El divino y espléndido prefijo que neutraliza ante mi mente ávida la toxicidad del hasta ahora nauseabundo término «Kibby». Este té no lleva azúcar pero aún me queda por probar un dulce elixir. Si estuviera viéndome con Caroline Kibby, saliendo con ella, podría pasarme por aquí si quisiera, y Brian no podría hacer una mierda al respecto. Podría ocuparme de él, al menos hasta que se pusiera fuerte. Comer de forma saludable, descansar y gozar abundantemente, y observar cómo se pone cada día mejor. ¡Y mientras hiciera todo eso podría llegar a entenderle y descubrir por qué tengo este extraño y terrible poder sobre él!

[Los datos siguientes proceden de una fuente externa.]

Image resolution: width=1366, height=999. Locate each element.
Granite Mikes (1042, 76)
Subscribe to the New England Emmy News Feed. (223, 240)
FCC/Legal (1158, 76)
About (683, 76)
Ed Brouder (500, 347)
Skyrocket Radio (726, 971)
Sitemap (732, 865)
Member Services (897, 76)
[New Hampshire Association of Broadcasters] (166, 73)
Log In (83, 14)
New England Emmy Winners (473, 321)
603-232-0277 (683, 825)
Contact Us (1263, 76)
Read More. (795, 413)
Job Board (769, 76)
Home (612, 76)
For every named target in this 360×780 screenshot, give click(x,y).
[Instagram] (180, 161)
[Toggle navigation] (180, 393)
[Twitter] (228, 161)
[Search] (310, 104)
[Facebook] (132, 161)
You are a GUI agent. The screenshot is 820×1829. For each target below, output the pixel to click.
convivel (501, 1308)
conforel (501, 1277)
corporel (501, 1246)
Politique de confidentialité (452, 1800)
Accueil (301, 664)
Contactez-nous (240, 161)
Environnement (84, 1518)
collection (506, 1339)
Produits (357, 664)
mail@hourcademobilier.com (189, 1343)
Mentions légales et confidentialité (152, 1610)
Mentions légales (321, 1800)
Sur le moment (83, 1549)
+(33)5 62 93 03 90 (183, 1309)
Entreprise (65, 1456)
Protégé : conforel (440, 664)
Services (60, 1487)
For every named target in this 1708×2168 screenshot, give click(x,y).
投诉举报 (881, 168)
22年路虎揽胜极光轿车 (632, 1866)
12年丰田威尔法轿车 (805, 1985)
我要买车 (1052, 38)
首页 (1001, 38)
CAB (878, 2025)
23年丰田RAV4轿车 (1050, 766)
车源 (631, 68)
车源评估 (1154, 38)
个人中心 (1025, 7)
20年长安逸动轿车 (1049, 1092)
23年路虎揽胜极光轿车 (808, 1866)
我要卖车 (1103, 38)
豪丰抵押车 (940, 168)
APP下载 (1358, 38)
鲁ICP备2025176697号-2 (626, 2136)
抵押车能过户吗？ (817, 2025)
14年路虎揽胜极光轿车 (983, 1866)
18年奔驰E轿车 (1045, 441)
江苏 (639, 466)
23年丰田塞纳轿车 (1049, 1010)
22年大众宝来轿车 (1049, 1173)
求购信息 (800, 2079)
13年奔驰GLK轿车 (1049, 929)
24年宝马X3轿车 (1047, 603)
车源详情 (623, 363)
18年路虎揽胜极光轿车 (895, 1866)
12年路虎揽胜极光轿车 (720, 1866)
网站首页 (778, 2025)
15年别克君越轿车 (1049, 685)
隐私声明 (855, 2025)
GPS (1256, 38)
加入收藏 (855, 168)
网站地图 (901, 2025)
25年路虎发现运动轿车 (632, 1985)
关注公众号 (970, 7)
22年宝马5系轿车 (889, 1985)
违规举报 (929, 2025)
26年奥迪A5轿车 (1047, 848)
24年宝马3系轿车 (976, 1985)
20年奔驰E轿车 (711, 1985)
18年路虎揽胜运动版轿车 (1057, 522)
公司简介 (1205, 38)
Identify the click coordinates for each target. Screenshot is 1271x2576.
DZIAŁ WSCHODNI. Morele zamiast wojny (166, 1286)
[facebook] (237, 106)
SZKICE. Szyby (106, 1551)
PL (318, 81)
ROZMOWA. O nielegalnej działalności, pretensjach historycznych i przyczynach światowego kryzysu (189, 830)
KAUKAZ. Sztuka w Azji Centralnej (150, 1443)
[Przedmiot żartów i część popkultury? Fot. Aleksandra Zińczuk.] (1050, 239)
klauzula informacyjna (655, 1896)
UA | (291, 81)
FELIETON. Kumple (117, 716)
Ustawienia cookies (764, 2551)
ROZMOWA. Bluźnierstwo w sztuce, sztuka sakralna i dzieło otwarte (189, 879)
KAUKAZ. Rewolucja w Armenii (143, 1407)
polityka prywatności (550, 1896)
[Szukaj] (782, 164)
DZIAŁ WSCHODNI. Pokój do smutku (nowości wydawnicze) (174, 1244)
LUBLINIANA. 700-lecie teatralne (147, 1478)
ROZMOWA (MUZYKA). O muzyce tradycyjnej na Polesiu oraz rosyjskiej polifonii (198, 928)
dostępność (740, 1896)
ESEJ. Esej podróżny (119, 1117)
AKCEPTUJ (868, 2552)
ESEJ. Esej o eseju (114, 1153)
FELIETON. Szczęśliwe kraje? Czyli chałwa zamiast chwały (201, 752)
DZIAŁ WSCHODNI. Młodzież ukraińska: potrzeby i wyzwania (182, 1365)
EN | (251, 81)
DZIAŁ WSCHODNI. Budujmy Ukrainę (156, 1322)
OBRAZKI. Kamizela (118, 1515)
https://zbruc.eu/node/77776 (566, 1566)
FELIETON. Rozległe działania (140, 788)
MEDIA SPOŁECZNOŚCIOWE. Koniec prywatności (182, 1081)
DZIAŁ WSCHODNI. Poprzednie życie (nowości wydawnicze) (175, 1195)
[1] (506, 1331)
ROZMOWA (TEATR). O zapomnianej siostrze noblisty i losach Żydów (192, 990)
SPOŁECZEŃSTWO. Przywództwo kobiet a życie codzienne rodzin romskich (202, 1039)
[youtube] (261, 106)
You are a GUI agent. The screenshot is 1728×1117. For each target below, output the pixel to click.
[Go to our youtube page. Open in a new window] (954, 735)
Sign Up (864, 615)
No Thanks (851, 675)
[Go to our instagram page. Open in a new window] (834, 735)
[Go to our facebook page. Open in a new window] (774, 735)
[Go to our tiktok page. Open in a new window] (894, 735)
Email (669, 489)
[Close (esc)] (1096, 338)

«… nunca nos dio el menor problema ni a mí ni a mi marido, que en paz descanse…».
Caroline Kibby.
No, no era una palabra en absoluto malsonante. A decir verdad, era bien hermosa: Kibby, Caroline Kibby. Sí, podría vigorizar a Brian antes de regresar a San Francisco…
Dorothy.
De algún modo parece estar ya muy lejos, pero fue algo muy real y muy bueno.
«… y su actitud hacia usted… no logro explicármela…, si supiera siquiera que ha estado aquí…».
«De acuerdo», le digo a Joyce, «cuanto menos se diga, antes se arreglará todo. Brian todavía está muy enfermo, y lo último que quiero hacer es trastornarle. Ahora me marcharé y me mantendré alejado del hospital. Siempre y cuando, claro está, me mantenga usted al tanto de sus progresos».
«Desde luego que sí, señor… Danny. Y gracias de nuevo por ser tan comprensivo». Joyce me mira con ese gesto suyo tan suplicante.
Y por primera vez pienso que quizá haya algún maravilloso designio divino tras esta extraña maldición. Termino mi té y, mientras me despido, me detengo y asomo la cabeza por la puerta del cuarto de estar para soltarle a Caroline un alegre «Hasta luego» y dedicarle una sonrisa.
«Hasta luego», me dice a su vez, volviendo la cabeza desde la mesa ante la que está sentada, al principio un tanto perpleja, pero a continuación me devuelve la sonrisa y pienso para mí: ¡fuá, vaya una chavala tan excepcional!
Salgo de casa de los Kibby en el séptimo cielo, casi ajeno por completo a los arrullos y cloqueos de Joyce. Después, al pensar de nuevo en Dorothy, allá en San Francisco, tengo la impresión de sufrir una caída de trescientos metros a través de mi propio cuerpo. No sé qué coño voy a hacer.